34      Le requérant ne parvient donc pas à renverser la présomption selon laquelle la décision litigieuse lui a bien été notifiée et qu’il a pu en prendre utilement connaissance le 31 mars 2006 (voir, par analogie, à propos du cachet d’enregistrement d’une réclamation, ordonnance Schmit/Commission, précitée, points 29 et 30).

35      Dans ces conditions, le délai de réclamation a couru à compter du 31 mars 2006 et a expiré le 30 juin suivant, en vertu de l’article 101, paragraphe 1, sous b), du règlement de procédure du Tribunal de première instance.

36      Or, il est constant que la réclamation formée par le requérant à l’encontre de la décision litigieuse n’a été introduite que le 3 juillet 2006, soit en dehors du délai fixé par l’article 90, paragraphe 2, du statut.

37      Il résulte de tout ce qui précède que le recours doit être considéré comme irrecevable pour tardiveté de la réclamation préalable.

 Sur les dépens

38      Ainsi que le Tribunal l’a jugé dans son arrêt du 26 avril 2006, Falcione/Commission (F‑16/05, RecFP p.

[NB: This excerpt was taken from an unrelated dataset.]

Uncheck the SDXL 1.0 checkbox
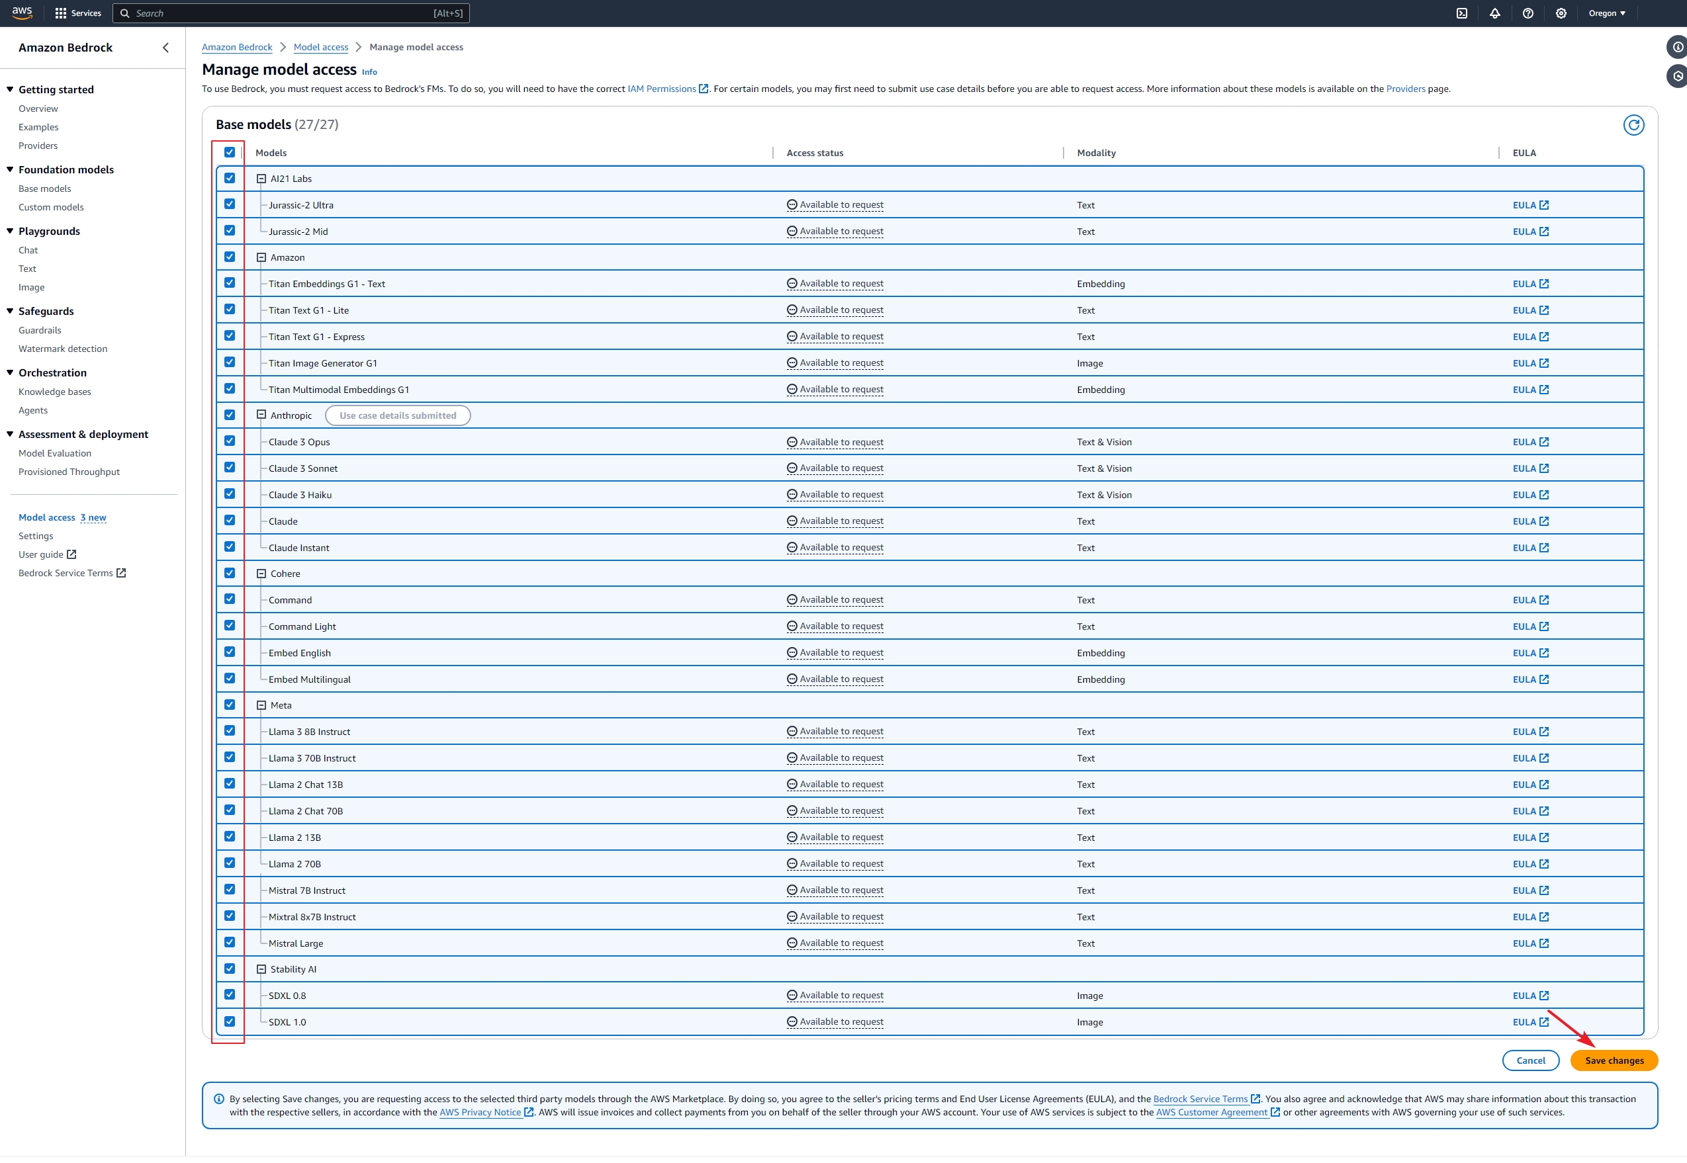 pyautogui.click(x=230, y=1022)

I-A-1-3 et II-A-1-7, points 77 à 86), aussi longtemps que le règlement de procédure du Tribunal et, notamment, les dispositions particulières relatives aux dépens ne sont pas entrés en vigueur, il y a lieu, dans l’intérêt d’une bonne administration de la justice et afin de garantir aux justiciables une prévisibilité suffisante quant aux règles relatives aux frais de l’instance, de faire seulement application du règlement de procédure du Tribunal de première instance.

39      Aux termes de l’article 87, paragraphe 2, du règlement de procédure de ce dernier Tribunal, toute partie qui succombe est condamnée aux dépens, s’il est conclu en ce sens. Toutefois, en vertu de l’article 88 du même règlement, dans les litiges entre les Communautés et leurs agents, les frais exposés par les institutions restent à la charge de celles-ci. Le requérant ayant succombé en son recours, il y a lieu de décider que chaque partie supporte ses propres dépens.

Par ces motifs,

LE TRIBUNAL (première chambre)

ordonne :

1)      Le recours est rejeté comme manifestement irrecevable.

2)      Chaque partie supporte ses propres dépens.

Fait à Luxembourg, le 20 avril 2007.

Le greffier

 

       Le président

W. Hakenberg

 

       H. Kreppel


* Langue de procédure : le français.